Down to the last line, print the material below verbatim.

*** DATA RECORDS Section Begins ***

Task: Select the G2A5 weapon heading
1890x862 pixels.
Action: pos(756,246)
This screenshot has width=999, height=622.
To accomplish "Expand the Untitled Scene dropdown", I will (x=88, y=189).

*** DATA RECORDS Section Ends ***

RESULT.
Task: Select the G2A5 weapon heading
1890x862 pixels.
Action: pos(756,246)
This screenshot has width=999, height=622.
To accomplish "Expand the Untitled Scene dropdown", I will (x=88, y=189).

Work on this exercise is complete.